The weather estimates for Tuolumne Meadows were closest to the temperatures we experienced on the high elevation trails.
We misjudged how cold the nights would be while hiking and regretted it— I recommend bringing an ultra-light sleeping bag.
Rain and Snow: Summer and fall are the driest seasons in Yosemite, but that doesn’t mean that you won’t get stuck in a summer storm.
We went at the beginning of September, when the rain estimates told us that Yosemite averages 1 day of rain per month. It rained— not once, but TWICE— during our visit.
And the second rain was a long, soaking storm.
Our ponchos weren’t enough to keep us dry, so we hid under the rain tarp that came with our tent. When it was clear that the storm wasn’t ending anytime soon, we pitched our tent in the rain and waited out the storm.
I highly recommend traveling with a rain tarp.
If you’re backpacking in Yosemite in late fall through early spring, be prepared for snow.
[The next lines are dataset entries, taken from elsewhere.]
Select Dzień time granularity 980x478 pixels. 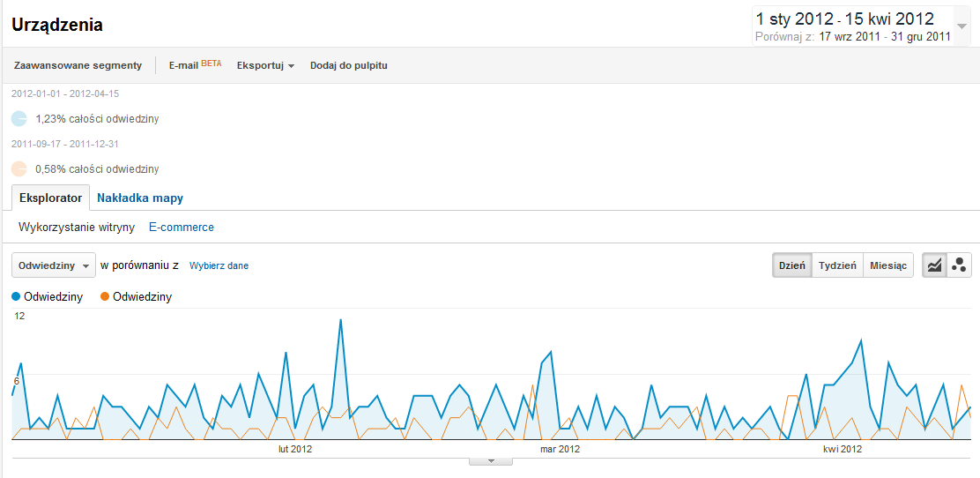[x=792, y=265]
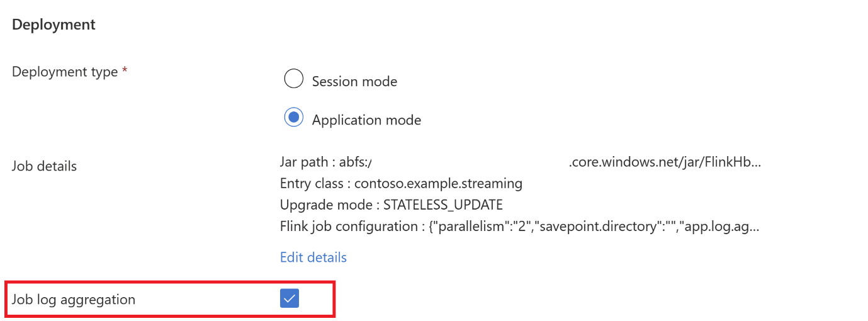The height and width of the screenshot is (321, 868).
Task: Click the 'Session mode' option label
Action: click(354, 82)
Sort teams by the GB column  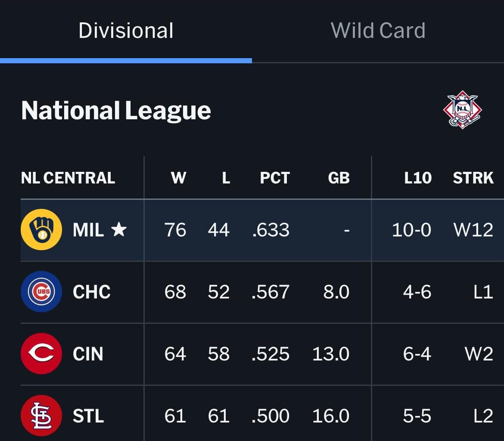click(339, 177)
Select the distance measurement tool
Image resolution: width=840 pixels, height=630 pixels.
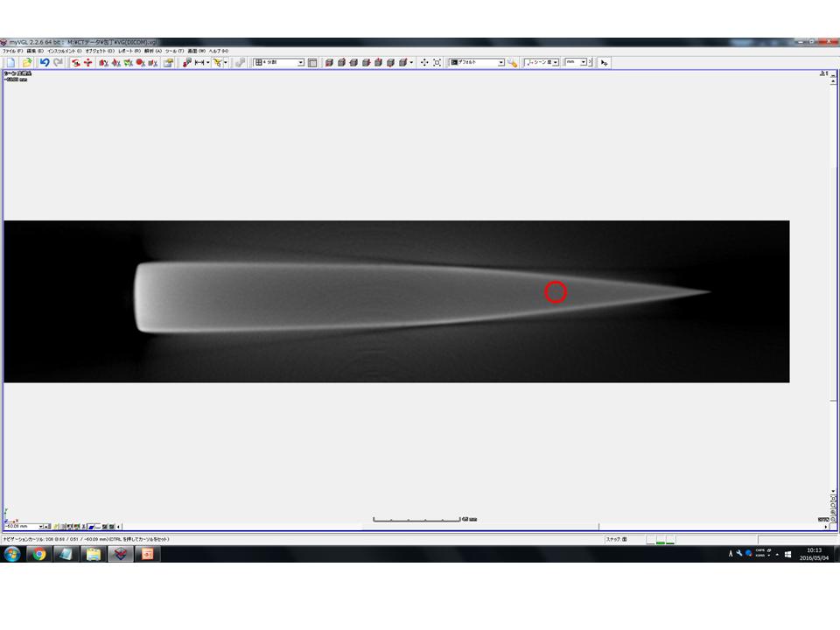[200, 63]
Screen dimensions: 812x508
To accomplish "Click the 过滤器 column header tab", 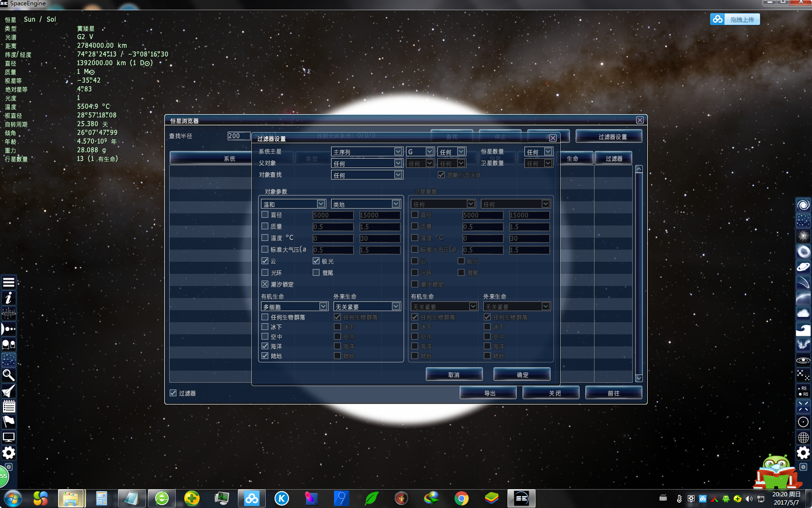I will (613, 159).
Trail Conditions in Yosemite
Do I Need Hiking Boots?
I recommend hiking boots, or at the very least— a shoe with excellent grip. If you’re backpacking Yosemite, you’ll probably want a boot with a little ankle support to help with the weight of your pack.
We use Keen hiking boots.
I saw plenty of people hiking in tennis shoes, but make sure that you do not wear any shoe with worn-down tread.
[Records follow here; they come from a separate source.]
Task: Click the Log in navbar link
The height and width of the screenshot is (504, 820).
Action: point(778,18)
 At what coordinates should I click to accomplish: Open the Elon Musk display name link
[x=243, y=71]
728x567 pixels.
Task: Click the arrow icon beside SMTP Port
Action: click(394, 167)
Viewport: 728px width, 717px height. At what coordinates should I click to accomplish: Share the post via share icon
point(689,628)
This was my first experience hiking in the Sierra Nevada mountains, and I was unprepared for how difficult the trail conditions would be.
What are the trails like?
The Sierra Nevada mountains are incredibly steep, with somewhat flatter, forested areas up high. Getting from the valley areas to the forested areas is no easy task.
Be prepared for steep, rocky trails with lots of loose pebbles and gravel.
The rocks are nearly all granite, which can be rubbed smooth and slick by the boots of all the hikers who came before you. Be aware that going back down the steep trails can often be more technically challenging than going up.
Ankle and knee injuries are common on these trails, so take precautions by wearing ankle-high boots and using a trekking pole. Step carefully, especially where the rocks on the trails are wet from nearby streams or waterfalls.
We had grand dreams of completing a large, 35 mile loop on trails within Yosemite.
However, the trails were more difficult than we anticipated, the rain slowed us down, and big differences in the actual lengths of the trails vs what we read on Google maps meant that we changed our plans.
As you plan your trip, make sure to grab trail maps of the park areas you’ll be hiking through, and adjust your plans as needed.
Enjoy your trip, and then let me know what your favorite part of Yosemite was!